**Required task**
Reproduce word for word everything in the article on band reunions below, from "But these are" down to "than born again.".

**Text passage**

These are their first British concerts together for 22 years. It could be staggering. Or you could end up wishing they had left you alone with your memories and your records. But either way, this reform business is now officially out of hand.

It is becoming increasingly hard to see the woodwork for all the old bands crawling out of it. Bad Company, Lynyrd Skynyrd, Emerson Lake & Palmer . . . groups you thought were dead and buried are rising to dance on their own graves. Robert Plant was recently spotted being shown around a west London health club. He may only have been thinking of tidying himself up in time for his forthcoming solo album: but this sighting does coincide rather conveniently with rumours that Led Zeppelin are considering a comeback tour.

Evidently The Byrds are thinking about it, too. Even the Gang of Four have returned, hoping to tempt a public that has not welcomed them into the charts since 1982. And who would have thought the Seventies revival would have enough breath in it to revive 10cc, on tour throughout June? Their bassist, Graham Gouldman, said: '10cc represent everything that's good about British pop. It's only a shame that we aren't starting out now, instead of being old lags. People are so fed up with pop music, and this is like, here comes the cavalry.'

You can never write a band off. In fact, many of the groups one hoped never to hear from again are in reality still quietly at it somewhere. Even Tony Orlando & Dawn still pack them in in Atlantic City. Only a marital rupture, it seems, utterly wrecks an act. (You would get very good odds indeed on an Ike and Tina Turner reunion, or a new Sonny and Cher comeback album.)

It may be that you would rather remember them the way they were. Far from treading softly on your dreams, a reformed band will happily drive a fleet of lorries across them, loaded with unnecessarily large PA systems. It is time to draw the line. While there's still a chance, we offer the following list of acts, all of them potential reformers, to whom, for various reasons, one would only wish to say, 'Don't even think about it'.

1. Abba

Any accountant you talk to will agree that there has never been a time more ripe for an Abba re-emergence. It speaks volumes about the band's profile that Bjorn Again, a dodgy comedy band from Australia, can make a handsome living by dressing up in blonde wigs and pretending to be Swedish. The compilation album, Abba Gold, sold in skiploads last year. Erasure had a big hit with an EP's worth of Abba tunes, albeit camped to the heavens.

But these are precisely the reasons that Agnetha and Frida, Bjorn and Benny should just say no. We are interested in them either as they were (absurdly satin-clad, ludicrously flared, ornately jumpered), or as they come reflected in the funhouse mirror of parody. How could the band in the flesh ever live up to expectations like these? It would be like trying to take Simon Bates seriously, post Smashie and Nicey. Or pre Smashie and Nicey, for that matter. Luckily, a healthy quantity of marital disharmony - in the form of two divorces - accompanied Abba's split so, on the Sonny & Cher / Ike & Tina principle, we are likely to be spared. And just as well. Better Bjorn Again than born again.

**Stored data**
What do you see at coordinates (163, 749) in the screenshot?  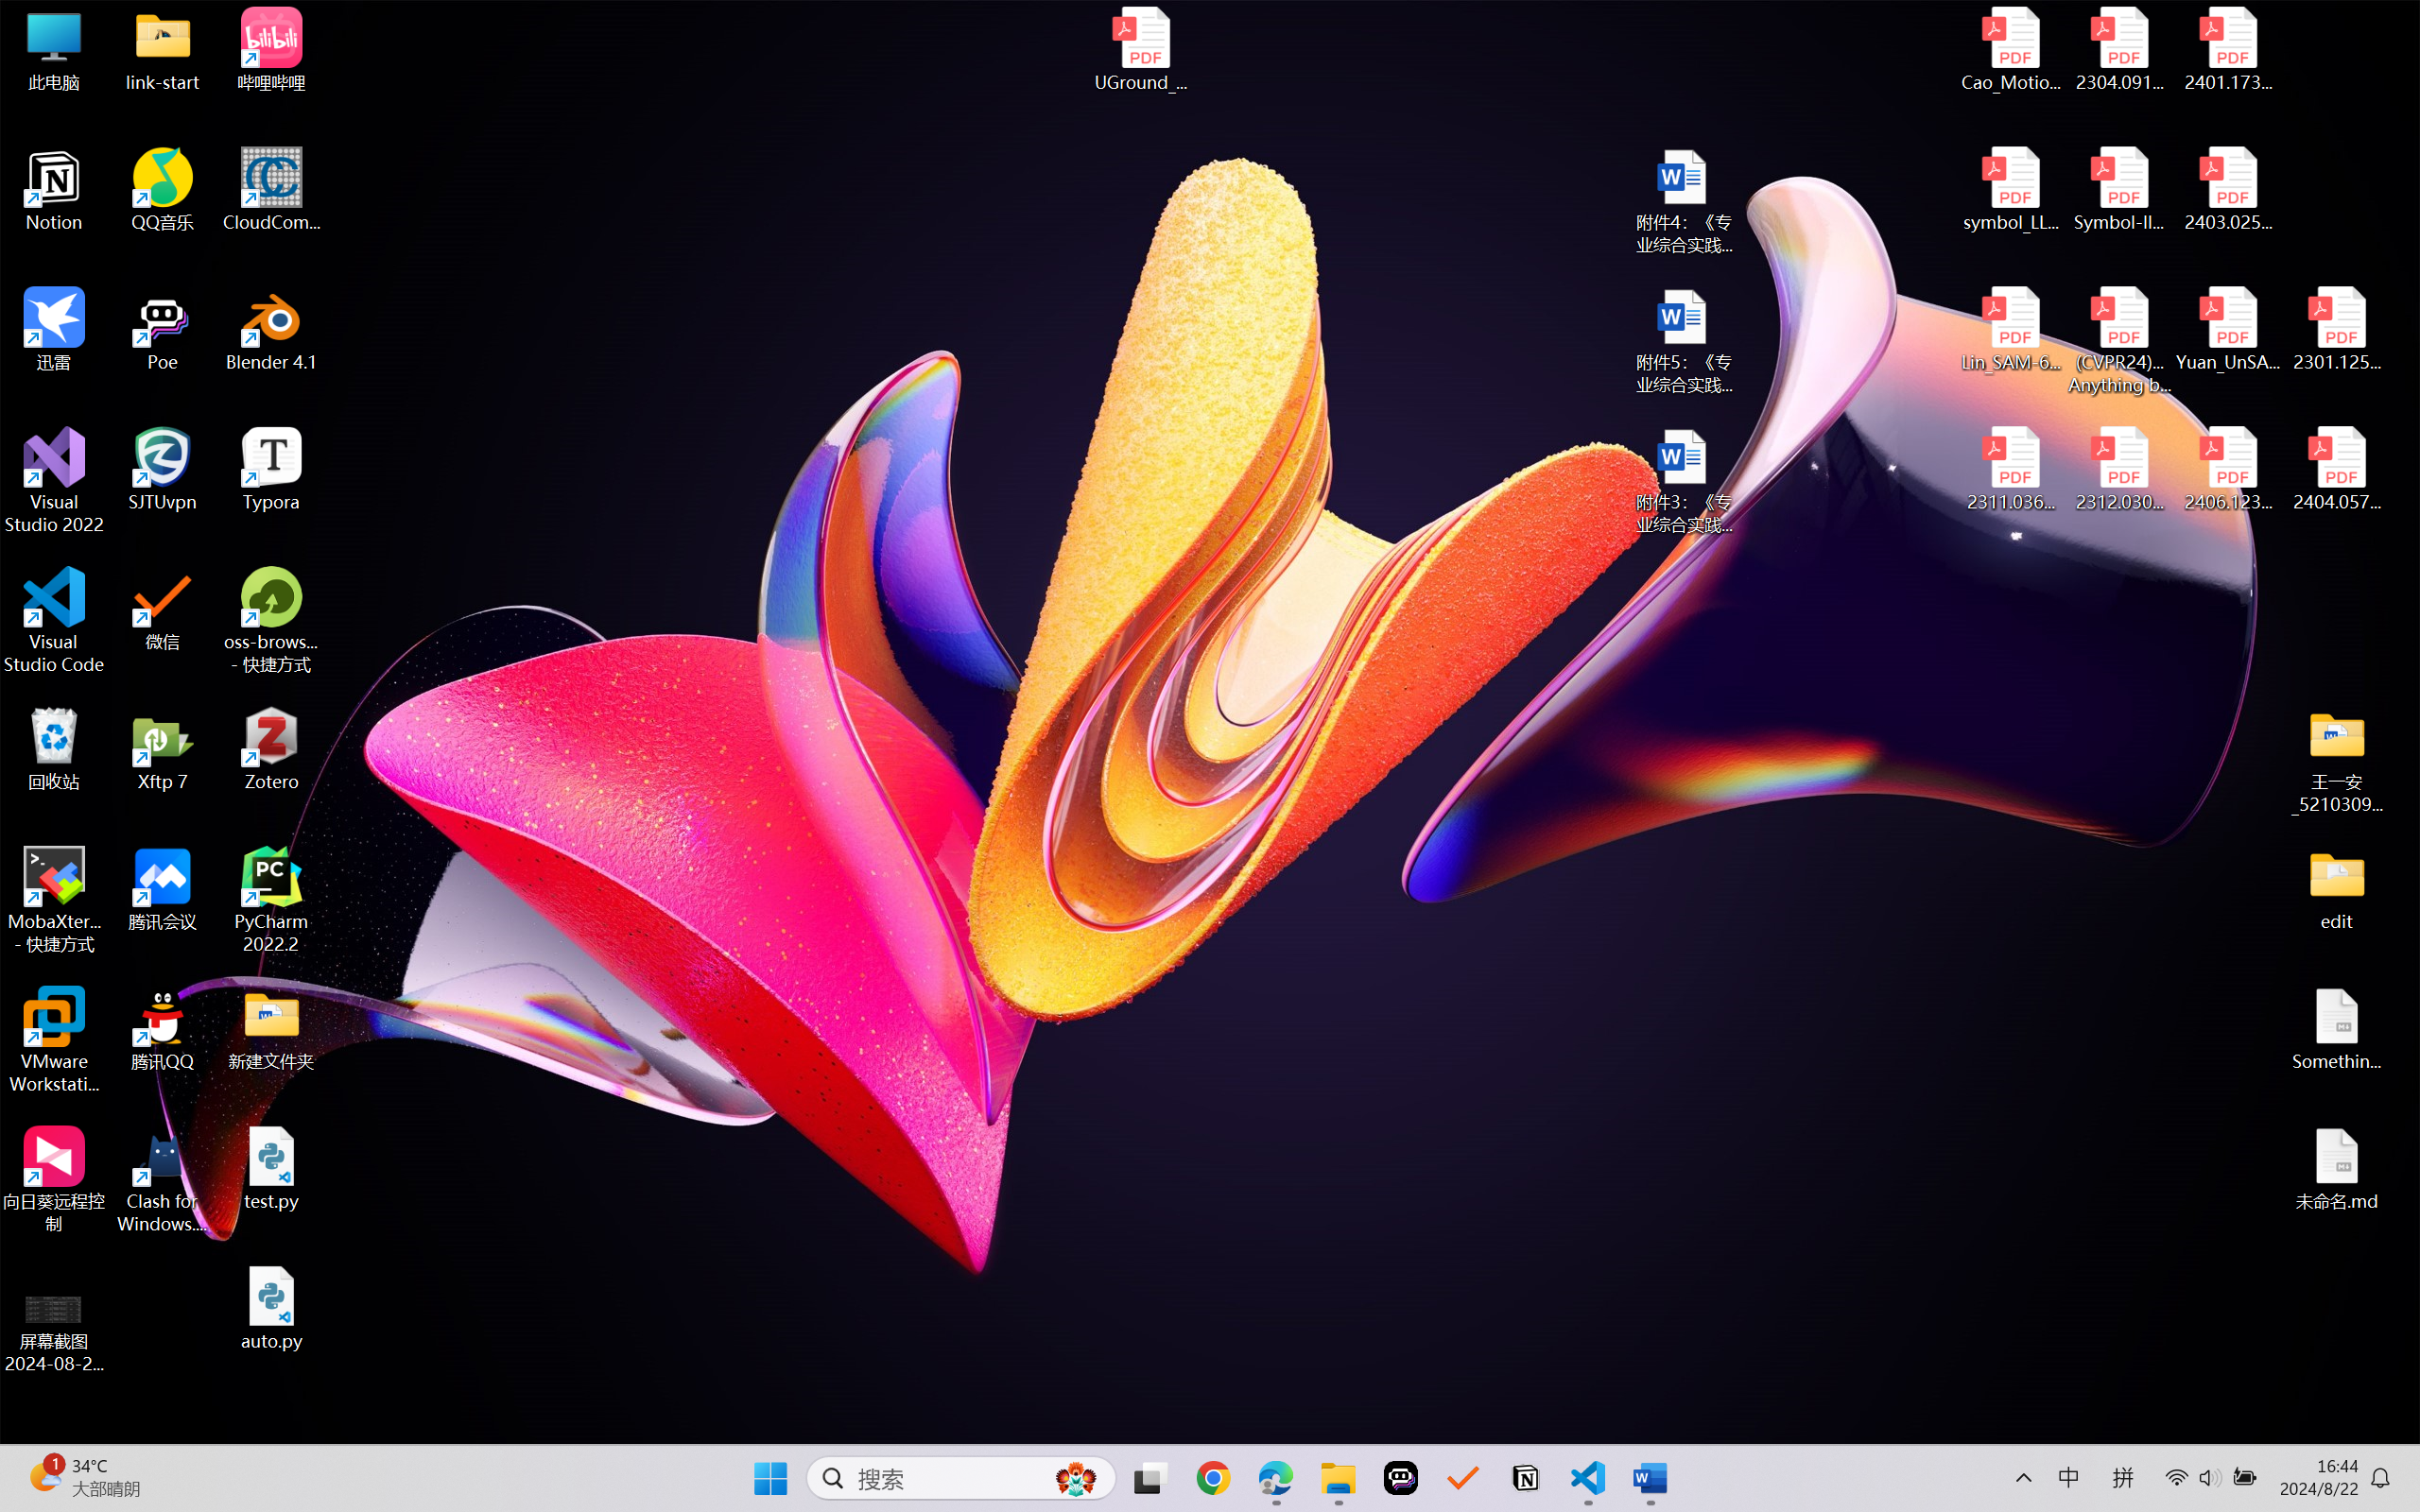 I see `Xftp 7` at bounding box center [163, 749].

**Response**
But these are precisely the reasons that Agnetha and Frida, Bjorn and Benny should just say no. We are interested in them either as they were (absurdly satin-clad, ludicrously flared, ornately jumpered), or as they come reflected in the funhouse mirror of parody. How could the band in the flesh ever live up to expectations like these? It would be like trying to take Simon Bates seriously, post Smashie and Nicey. Or pre Smashie and Nicey, for that matter. Luckily, a healthy quantity of marital disharmony - in the form of two divorces - accompanied Abba's split so, on the Sonny & Cher / Ike & Tina principle, we are likely to be spared. And just as well. Better Bjorn Again than born again.